*** Opening Given records ***
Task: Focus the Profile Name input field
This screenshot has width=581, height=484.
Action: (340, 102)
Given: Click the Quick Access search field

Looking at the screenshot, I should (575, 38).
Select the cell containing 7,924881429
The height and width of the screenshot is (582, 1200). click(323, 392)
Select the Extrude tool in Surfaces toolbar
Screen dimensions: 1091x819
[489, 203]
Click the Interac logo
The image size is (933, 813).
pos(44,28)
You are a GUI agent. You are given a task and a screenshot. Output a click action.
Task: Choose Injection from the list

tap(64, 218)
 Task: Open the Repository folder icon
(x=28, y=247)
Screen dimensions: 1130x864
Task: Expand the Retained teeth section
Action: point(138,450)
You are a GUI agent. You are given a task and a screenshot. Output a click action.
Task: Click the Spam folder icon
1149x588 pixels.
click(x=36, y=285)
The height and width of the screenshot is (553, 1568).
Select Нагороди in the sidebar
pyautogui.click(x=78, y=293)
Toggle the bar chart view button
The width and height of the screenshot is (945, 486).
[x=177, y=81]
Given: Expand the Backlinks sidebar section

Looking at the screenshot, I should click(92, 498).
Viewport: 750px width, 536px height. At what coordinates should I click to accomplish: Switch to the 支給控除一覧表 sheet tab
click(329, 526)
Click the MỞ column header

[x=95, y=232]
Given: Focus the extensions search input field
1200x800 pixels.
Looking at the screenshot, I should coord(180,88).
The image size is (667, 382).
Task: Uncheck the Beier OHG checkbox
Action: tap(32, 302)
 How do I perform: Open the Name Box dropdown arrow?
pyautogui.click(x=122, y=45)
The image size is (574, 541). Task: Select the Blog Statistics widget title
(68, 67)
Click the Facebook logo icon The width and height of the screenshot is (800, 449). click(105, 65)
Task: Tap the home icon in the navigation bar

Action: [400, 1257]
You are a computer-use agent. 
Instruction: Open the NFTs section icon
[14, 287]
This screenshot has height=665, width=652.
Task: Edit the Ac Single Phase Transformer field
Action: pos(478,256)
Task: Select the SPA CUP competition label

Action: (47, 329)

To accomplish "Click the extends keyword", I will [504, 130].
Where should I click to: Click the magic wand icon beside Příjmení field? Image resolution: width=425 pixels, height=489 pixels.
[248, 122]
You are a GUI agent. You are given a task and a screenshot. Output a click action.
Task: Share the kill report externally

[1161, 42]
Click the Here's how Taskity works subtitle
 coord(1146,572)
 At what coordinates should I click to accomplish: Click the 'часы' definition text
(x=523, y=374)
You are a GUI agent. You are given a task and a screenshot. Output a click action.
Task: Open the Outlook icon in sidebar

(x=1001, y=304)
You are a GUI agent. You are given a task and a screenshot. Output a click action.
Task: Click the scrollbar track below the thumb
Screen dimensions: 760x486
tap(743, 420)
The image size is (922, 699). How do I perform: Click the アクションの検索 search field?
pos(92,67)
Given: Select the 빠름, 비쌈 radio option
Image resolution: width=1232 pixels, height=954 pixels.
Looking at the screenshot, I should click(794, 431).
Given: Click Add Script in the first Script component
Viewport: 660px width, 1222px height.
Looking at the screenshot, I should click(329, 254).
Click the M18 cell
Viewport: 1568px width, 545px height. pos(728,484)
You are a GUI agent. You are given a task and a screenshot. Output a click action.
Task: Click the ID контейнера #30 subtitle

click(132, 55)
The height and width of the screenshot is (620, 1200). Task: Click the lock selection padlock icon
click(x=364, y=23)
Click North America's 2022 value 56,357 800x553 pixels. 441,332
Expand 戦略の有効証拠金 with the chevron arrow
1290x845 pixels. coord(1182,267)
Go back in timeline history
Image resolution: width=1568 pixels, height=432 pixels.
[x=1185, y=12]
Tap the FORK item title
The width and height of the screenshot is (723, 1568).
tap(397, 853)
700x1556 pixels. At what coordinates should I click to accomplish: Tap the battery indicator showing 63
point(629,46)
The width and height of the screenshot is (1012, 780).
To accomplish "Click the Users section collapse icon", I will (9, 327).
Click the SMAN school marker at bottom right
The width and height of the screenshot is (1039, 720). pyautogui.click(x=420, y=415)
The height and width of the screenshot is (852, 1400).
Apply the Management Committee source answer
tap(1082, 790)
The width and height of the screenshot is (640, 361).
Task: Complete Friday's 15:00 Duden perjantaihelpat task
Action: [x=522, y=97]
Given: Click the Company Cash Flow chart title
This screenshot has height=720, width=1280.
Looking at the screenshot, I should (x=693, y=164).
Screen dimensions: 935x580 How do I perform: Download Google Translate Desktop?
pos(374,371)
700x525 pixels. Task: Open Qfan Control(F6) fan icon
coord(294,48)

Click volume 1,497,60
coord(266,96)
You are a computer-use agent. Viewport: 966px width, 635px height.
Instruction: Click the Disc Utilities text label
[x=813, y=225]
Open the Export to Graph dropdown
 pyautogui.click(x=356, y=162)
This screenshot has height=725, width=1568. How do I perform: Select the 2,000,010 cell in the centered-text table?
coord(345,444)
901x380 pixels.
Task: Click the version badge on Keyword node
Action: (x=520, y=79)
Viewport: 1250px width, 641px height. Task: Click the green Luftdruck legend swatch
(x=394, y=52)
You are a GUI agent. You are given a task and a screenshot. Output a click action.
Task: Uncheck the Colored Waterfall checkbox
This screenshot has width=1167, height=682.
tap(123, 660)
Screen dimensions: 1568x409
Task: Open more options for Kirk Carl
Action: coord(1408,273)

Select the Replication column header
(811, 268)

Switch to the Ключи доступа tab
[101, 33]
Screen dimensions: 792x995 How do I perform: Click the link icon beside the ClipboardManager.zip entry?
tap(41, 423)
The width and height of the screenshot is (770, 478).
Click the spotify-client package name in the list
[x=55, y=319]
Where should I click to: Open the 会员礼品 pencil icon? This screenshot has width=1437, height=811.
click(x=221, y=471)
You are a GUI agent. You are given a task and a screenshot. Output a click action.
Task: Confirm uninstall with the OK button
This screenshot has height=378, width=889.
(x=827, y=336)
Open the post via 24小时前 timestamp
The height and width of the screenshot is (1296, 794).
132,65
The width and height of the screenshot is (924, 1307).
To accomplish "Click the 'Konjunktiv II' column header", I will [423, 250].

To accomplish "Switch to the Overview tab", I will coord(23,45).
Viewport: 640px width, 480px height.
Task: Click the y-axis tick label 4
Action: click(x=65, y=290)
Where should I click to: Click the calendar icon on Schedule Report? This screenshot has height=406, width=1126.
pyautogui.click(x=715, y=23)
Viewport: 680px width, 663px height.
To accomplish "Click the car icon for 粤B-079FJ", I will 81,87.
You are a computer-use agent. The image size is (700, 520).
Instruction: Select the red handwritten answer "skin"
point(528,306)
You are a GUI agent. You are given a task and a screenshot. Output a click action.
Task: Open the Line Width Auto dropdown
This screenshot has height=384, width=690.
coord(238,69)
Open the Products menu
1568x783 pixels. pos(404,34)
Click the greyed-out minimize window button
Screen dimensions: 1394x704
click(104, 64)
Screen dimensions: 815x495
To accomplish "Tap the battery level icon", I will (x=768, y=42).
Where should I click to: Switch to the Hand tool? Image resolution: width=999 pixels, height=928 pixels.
*** Closing Given records ***
Please output every line shown above exactly.

Task: Focus the Profile Name input field
This screenshot has width=581, height=484.
Action: (340, 102)
Given: Click the Quick Access search field

Looking at the screenshot, I should (575, 38).
Select the cell containing 7,924881429
The height and width of the screenshot is (582, 1200). click(323, 392)
Select the Extrude tool in Surfaces toolbar
Screen dimensions: 1091x819
[489, 203]
Click the Interac logo
The image size is (933, 813).
pos(44,28)
You are a GUI agent. You are given a task and a screenshot. Output a click action.
Task: Choose Injection from the list

tap(64, 218)
 Task: Open the Repository folder icon
(x=28, y=247)
Screen dimensions: 1130x864
Task: Expand the Retained teeth section
Action: point(138,450)
You are a GUI agent. You are given a task and a screenshot. Output a click action.
Task: Click the Spam folder icon
1149x588 pixels.
click(x=36, y=285)
The height and width of the screenshot is (553, 1568).
Select Нагороди in the sidebar
pyautogui.click(x=78, y=293)
Toggle the bar chart view button
The width and height of the screenshot is (945, 486).
[x=177, y=81]
Given: Expand the Backlinks sidebar section

Looking at the screenshot, I should click(92, 498).
Viewport: 750px width, 536px height. At what coordinates should I click to accomplish: Switch to the 支給控除一覧表 sheet tab
click(329, 526)
Click the MỞ column header

[x=95, y=232]
Given: Focus the extensions search input field
1200x800 pixels.
Looking at the screenshot, I should coord(180,88).
The image size is (667, 382).
Task: Uncheck the Beier OHG checkbox
Action: tap(32, 302)
 How do I perform: Open the Name Box dropdown arrow?
pyautogui.click(x=122, y=45)
The image size is (574, 541). Task: Select the Blog Statistics widget title
(68, 67)
Click the Facebook logo icon The width and height of the screenshot is (800, 449). click(105, 65)
Task: Tap the home icon in the navigation bar

Action: [400, 1257]
You are a computer-use agent. 
Instruction: Open the NFTs section icon
[14, 287]
This screenshot has height=665, width=652.
Task: Edit the Ac Single Phase Transformer field
Action: pos(478,256)
Task: Select the SPA CUP competition label

Action: (47, 329)

To accomplish "Click the extends keyword", I will [504, 130].
Where should I click to: Click the magic wand icon beside Příjmení field? Image resolution: width=425 pixels, height=489 pixels.
[248, 122]
You are a GUI agent. You are given a task and a screenshot. Output a click action.
Task: Share the kill report externally

[1161, 42]
Click the Here's how Taskity works subtitle
 coord(1146,572)
 At what coordinates should I click to accomplish: Click the 'часы' definition text
(x=523, y=374)
You are a GUI agent. You are given a task and a screenshot. Output a click action.
Task: Open the Outlook icon in sidebar

(x=1001, y=304)
You are a GUI agent. You are given a task and a screenshot. Output a click action.
Task: Click the scrollbar track below the thumb
Screen dimensions: 760x486
tap(743, 420)
The image size is (922, 699). How do I perform: Click the アクションの検索 search field?
pos(92,67)
Given: Select the 빠름, 비쌈 radio option
Image resolution: width=1232 pixels, height=954 pixels.
Looking at the screenshot, I should click(794, 431).
Given: Click Add Script in the first Script component
Viewport: 660px width, 1222px height.
Looking at the screenshot, I should click(329, 254).
Click the M18 cell
Viewport: 1568px width, 545px height. pos(728,484)
You are a GUI agent. You are given a task and a screenshot. Output a click action.
Task: Click the ID контейнера #30 subtitle

click(132, 55)
The height and width of the screenshot is (620, 1200). Task: Click the lock selection padlock icon
click(x=364, y=23)
Click North America's 2022 value 56,357 800x553 pixels. 441,332
Expand 戦略の有効証拠金 with the chevron arrow
1290x845 pixels. coord(1182,267)
Go back in timeline history
Image resolution: width=1568 pixels, height=432 pixels.
[x=1185, y=12]
Tap the FORK item title
The width and height of the screenshot is (723, 1568).
tap(397, 853)
700x1556 pixels. At what coordinates should I click to accomplish: Tap the battery indicator showing 63
point(629,46)
The width and height of the screenshot is (1012, 780).
To accomplish "Click the Users section collapse icon", I will (9, 327).
Click the SMAN school marker at bottom right
The width and height of the screenshot is (1039, 720). pyautogui.click(x=420, y=415)
The height and width of the screenshot is (852, 1400).
Apply the Management Committee source answer
tap(1082, 790)
The width and height of the screenshot is (640, 361).
Task: Complete Friday's 15:00 Duden perjantaihelpat task
Action: [x=522, y=97]
Given: Click the Company Cash Flow chart title
This screenshot has height=720, width=1280.
Looking at the screenshot, I should (x=693, y=164).
Screen dimensions: 935x580 How do I perform: Download Google Translate Desktop?
pos(374,371)
700x525 pixels. Task: Open Qfan Control(F6) fan icon
coord(294,48)

Click volume 1,497,60
coord(266,96)
You are a computer-use agent. Viewport: 966px width, 635px height.
Instruction: Click the Disc Utilities text label
[x=813, y=225]
Open the Export to Graph dropdown
 pyautogui.click(x=356, y=162)
This screenshot has height=725, width=1568. How do I perform: Select the 2,000,010 cell in the centered-text table?
coord(345,444)
901x380 pixels.
Task: Click the version badge on Keyword node
Action: (x=520, y=79)
Viewport: 1250px width, 641px height. Task: Click the green Luftdruck legend swatch
(x=394, y=52)
You are a GUI agent. You are given a task and a screenshot. Output a click action.
Task: Uncheck the Colored Waterfall checkbox
This screenshot has width=1167, height=682.
tap(123, 660)
Screen dimensions: 1568x409
Task: Open more options for Kirk Carl
Action: coord(1408,273)

Select the Replication column header
(811, 268)

Switch to the Ключи доступа tab
[101, 33]
Screen dimensions: 792x995 How do I perform: Click the link icon beside the ClipboardManager.zip entry?
tap(41, 423)
The width and height of the screenshot is (770, 478).
Click the spotify-client package name in the list
[x=55, y=319]
Where should I click to: Open the 会员礼品 pencil icon? This screenshot has width=1437, height=811.
click(x=221, y=471)
You are a GUI agent. You are given a task and a screenshot. Output a click action.
Task: Confirm uninstall with the OK button
This screenshot has height=378, width=889.
(x=827, y=336)
Open the post via 24小时前 timestamp
The height and width of the screenshot is (1296, 794).
132,65
The width and height of the screenshot is (924, 1307).
To accomplish "Click the 'Konjunktiv II' column header", I will [423, 250].

To accomplish "Switch to the Overview tab", I will coord(23,45).
Viewport: 640px width, 480px height.
Task: Click the y-axis tick label 4
Action: click(x=65, y=290)
Where should I click to: Click the calendar icon on Schedule Report? This screenshot has height=406, width=1126.
pyautogui.click(x=715, y=23)
Viewport: 680px width, 663px height.
To accomplish "Click the car icon for 粤B-079FJ", I will 81,87.
You are a computer-use agent. The image size is (700, 520).
Instruction: Select the red handwritten answer "skin"
point(528,306)
You are a GUI agent. You are given a task and a screenshot. Output a click action.
Task: Open the Line Width Auto dropdown
This screenshot has height=384, width=690.
coord(238,69)
Open the Products menu
1568x783 pixels. pos(404,34)
Click the greyed-out minimize window button
Screen dimensions: 1394x704
click(104, 64)
Screen dimensions: 815x495
To accomplish "Tap the battery level icon", I will (x=768, y=42).
Where should I click to: Switch to the Hand tool? Image resolution: width=999 pixels, height=928 pixels.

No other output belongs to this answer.